What the task asks — Please print the records below exactly as they are written.

─── Working data ───

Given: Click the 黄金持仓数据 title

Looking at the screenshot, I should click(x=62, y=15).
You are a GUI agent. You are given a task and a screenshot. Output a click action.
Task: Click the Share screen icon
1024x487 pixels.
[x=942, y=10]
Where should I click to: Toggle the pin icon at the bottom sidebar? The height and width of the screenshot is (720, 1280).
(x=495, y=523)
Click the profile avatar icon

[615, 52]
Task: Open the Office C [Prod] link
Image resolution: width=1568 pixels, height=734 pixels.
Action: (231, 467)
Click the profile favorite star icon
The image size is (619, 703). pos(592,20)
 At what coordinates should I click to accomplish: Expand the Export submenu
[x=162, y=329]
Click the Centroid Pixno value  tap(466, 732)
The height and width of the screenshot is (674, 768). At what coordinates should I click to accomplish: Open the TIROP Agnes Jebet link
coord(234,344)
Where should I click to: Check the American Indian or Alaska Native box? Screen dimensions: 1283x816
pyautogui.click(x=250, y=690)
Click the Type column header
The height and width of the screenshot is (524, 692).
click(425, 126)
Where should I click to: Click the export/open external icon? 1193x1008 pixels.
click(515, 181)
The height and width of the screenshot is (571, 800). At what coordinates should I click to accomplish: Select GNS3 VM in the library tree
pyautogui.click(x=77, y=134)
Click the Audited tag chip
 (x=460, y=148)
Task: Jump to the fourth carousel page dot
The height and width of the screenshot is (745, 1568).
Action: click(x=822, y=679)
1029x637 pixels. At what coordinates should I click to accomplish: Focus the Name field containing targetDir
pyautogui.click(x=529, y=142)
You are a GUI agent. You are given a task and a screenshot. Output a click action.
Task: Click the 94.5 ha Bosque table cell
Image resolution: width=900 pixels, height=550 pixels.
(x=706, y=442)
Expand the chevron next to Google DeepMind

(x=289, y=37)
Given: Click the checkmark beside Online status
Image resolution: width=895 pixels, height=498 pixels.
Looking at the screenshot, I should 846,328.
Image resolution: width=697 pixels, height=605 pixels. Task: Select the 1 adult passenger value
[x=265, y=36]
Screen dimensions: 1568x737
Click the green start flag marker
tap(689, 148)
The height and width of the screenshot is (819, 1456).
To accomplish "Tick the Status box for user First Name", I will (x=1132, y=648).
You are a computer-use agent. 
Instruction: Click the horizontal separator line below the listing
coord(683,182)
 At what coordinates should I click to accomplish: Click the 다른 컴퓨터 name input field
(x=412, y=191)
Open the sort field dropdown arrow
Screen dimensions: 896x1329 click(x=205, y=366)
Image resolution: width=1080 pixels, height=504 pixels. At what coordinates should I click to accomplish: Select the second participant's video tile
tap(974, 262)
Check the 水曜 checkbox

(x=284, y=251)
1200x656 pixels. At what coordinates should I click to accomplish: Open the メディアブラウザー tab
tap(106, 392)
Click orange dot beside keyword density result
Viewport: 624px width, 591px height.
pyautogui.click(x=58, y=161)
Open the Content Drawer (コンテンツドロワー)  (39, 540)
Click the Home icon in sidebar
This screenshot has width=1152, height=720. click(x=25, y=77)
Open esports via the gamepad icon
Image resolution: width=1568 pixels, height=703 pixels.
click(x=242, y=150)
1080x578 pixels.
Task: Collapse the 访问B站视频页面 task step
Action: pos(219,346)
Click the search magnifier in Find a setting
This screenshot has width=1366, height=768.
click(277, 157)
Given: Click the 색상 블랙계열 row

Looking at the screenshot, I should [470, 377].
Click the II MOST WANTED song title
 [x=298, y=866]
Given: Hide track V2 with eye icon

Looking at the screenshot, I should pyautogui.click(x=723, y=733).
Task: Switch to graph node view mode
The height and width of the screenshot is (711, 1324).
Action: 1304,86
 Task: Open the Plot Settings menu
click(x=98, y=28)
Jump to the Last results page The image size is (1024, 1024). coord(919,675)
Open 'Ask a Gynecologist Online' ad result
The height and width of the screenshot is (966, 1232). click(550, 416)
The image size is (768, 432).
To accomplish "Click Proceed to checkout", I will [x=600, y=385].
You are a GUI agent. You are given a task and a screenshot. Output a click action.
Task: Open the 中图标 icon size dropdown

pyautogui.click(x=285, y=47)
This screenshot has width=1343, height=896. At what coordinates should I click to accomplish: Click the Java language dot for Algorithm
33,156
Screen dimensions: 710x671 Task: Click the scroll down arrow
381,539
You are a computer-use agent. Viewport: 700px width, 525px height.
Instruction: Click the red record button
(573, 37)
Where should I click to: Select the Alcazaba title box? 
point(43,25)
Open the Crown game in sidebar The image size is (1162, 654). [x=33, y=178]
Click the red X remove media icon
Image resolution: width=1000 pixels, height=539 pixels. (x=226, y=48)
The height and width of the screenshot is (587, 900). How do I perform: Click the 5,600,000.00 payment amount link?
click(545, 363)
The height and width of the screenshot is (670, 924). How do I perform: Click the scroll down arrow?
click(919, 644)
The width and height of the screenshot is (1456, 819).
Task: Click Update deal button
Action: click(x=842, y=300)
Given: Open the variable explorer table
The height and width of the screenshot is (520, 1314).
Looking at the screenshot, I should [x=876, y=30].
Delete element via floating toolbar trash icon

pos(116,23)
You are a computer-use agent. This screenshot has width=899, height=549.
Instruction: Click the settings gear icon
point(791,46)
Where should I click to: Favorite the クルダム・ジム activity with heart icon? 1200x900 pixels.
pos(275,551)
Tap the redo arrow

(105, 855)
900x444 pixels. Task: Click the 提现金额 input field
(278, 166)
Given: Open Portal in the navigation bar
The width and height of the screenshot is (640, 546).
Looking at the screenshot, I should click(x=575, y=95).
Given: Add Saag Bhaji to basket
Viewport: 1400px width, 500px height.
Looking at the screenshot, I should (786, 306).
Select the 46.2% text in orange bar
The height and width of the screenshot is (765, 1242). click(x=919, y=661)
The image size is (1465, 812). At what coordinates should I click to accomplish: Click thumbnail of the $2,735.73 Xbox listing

───

Answer area —
Given: Click the 黄金持仓数据 title

Looking at the screenshot, I should click(x=62, y=15).
You are a GUI agent. You are given a task and a screenshot. Output a click action.
Task: Click the Share screen icon
1024x487 pixels.
[x=942, y=10]
Where should I click to: Toggle the pin icon at the bottom sidebar? The height and width of the screenshot is (720, 1280).
(x=495, y=523)
Click the profile avatar icon

[615, 52]
Task: Open the Office C [Prod] link
Image resolution: width=1568 pixels, height=734 pixels.
Action: (231, 467)
Click the profile favorite star icon
The image size is (619, 703). pos(592,20)
 At what coordinates should I click to accomplish: Expand the Export submenu
[x=162, y=329]
Click the Centroid Pixno value  tap(466, 732)
The height and width of the screenshot is (674, 768). At what coordinates should I click to accomplish: Open the TIROP Agnes Jebet link
coord(234,344)
Where should I click to: Check the American Indian or Alaska Native box? Screen dimensions: 1283x816
pyautogui.click(x=250, y=690)
Click the Type column header
The height and width of the screenshot is (524, 692).
click(425, 126)
Where should I click to: Click the export/open external icon? 1193x1008 pixels.
click(515, 181)
The height and width of the screenshot is (571, 800). At what coordinates should I click to accomplish: Select GNS3 VM in the library tree
pyautogui.click(x=77, y=134)
Click the Audited tag chip
 (x=460, y=148)
Task: Jump to the fourth carousel page dot
The height and width of the screenshot is (745, 1568).
Action: click(x=822, y=679)
1029x637 pixels. At what coordinates should I click to accomplish: Focus the Name field containing targetDir
pyautogui.click(x=529, y=142)
You are a GUI agent. You are given a task and a screenshot. Output a click action.
Task: Click the 94.5 ha Bosque table cell
Image resolution: width=900 pixels, height=550 pixels.
(x=706, y=442)
Expand the chevron next to Google DeepMind

(x=289, y=37)
Given: Click the checkmark beside Online status
Image resolution: width=895 pixels, height=498 pixels.
Looking at the screenshot, I should 846,328.
Image resolution: width=697 pixels, height=605 pixels. Task: Select the 1 adult passenger value
[x=265, y=36]
Screen dimensions: 1568x737
Click the green start flag marker
tap(689, 148)
The height and width of the screenshot is (819, 1456).
To accomplish "Tick the Status box for user First Name", I will (x=1132, y=648).
You are a computer-use agent. 
Instruction: Click the horizontal separator line below the listing
coord(683,182)
 At what coordinates should I click to accomplish: Click the 다른 컴퓨터 name input field
(x=412, y=191)
Open the sort field dropdown arrow
Screen dimensions: 896x1329 click(x=205, y=366)
Image resolution: width=1080 pixels, height=504 pixels. At what coordinates should I click to accomplish: Select the second participant's video tile
tap(974, 262)
Check the 水曜 checkbox

(x=284, y=251)
1200x656 pixels. At what coordinates should I click to accomplish: Open the メディアブラウザー tab
tap(106, 392)
Click orange dot beside keyword density result
Viewport: 624px width, 591px height.
pyautogui.click(x=58, y=161)
Open the Content Drawer (コンテンツドロワー)  (39, 540)
Click the Home icon in sidebar
This screenshot has width=1152, height=720. click(x=25, y=77)
Open esports via the gamepad icon
Image resolution: width=1568 pixels, height=703 pixels.
click(x=242, y=150)
1080x578 pixels.
Task: Collapse the 访问B站视频页面 task step
Action: pos(219,346)
Click the search magnifier in Find a setting
This screenshot has width=1366, height=768.
click(277, 157)
Given: Click the 색상 블랙계열 row

Looking at the screenshot, I should [470, 377].
Click the II MOST WANTED song title
 [x=298, y=866]
Given: Hide track V2 with eye icon

Looking at the screenshot, I should pyautogui.click(x=723, y=733).
Task: Switch to graph node view mode
The height and width of the screenshot is (711, 1324).
Action: 1304,86
 Task: Open the Plot Settings menu
click(x=98, y=28)
Jump to the Last results page The image size is (1024, 1024). coord(919,675)
Open 'Ask a Gynecologist Online' ad result
The height and width of the screenshot is (966, 1232). click(550, 416)
The image size is (768, 432).
To accomplish "Click Proceed to checkout", I will [x=600, y=385].
You are a GUI agent. You are given a task and a screenshot. Output a click action.
Task: Open the 中图标 icon size dropdown

pyautogui.click(x=285, y=47)
This screenshot has width=1343, height=896. At what coordinates should I click to accomplish: Click the Java language dot for Algorithm
33,156
Screen dimensions: 710x671 Task: Click the scroll down arrow
381,539
You are a computer-use agent. Viewport: 700px width, 525px height.
Instruction: Click the red record button
(573, 37)
Where should I click to: Select the Alcazaba title box? 
point(43,25)
Open the Crown game in sidebar The image size is (1162, 654). [x=33, y=178]
Click the red X remove media icon
Image resolution: width=1000 pixels, height=539 pixels. (x=226, y=48)
The height and width of the screenshot is (587, 900). How do I perform: Click the 5,600,000.00 payment amount link?
click(545, 363)
The height and width of the screenshot is (670, 924). How do I perform: Click the scroll down arrow?
click(919, 644)
The width and height of the screenshot is (1456, 819).
Task: Click Update deal button
Action: click(x=842, y=300)
Given: Open the variable explorer table
The height and width of the screenshot is (520, 1314).
Looking at the screenshot, I should [x=876, y=30].
Delete element via floating toolbar trash icon

pos(116,23)
You are a computer-use agent. This screenshot has width=899, height=549.
Instruction: Click the settings gear icon
point(791,46)
Where should I click to: Favorite the クルダム・ジム activity with heart icon? 1200x900 pixels.
pos(275,551)
Tap the redo arrow

(105, 855)
900x444 pixels. Task: Click the 提现金额 input field
(278, 166)
Given: Open Portal in the navigation bar
The width and height of the screenshot is (640, 546).
Looking at the screenshot, I should click(x=575, y=95).
Given: Add Saag Bhaji to basket
Viewport: 1400px width, 500px height.
Looking at the screenshot, I should (786, 306).
Select the 46.2% text in orange bar
The height and width of the screenshot is (765, 1242). click(x=919, y=661)
The image size is (1465, 812). At what coordinates should I click to accomplish: Click thumbnail of the $2,735.73 Xbox listing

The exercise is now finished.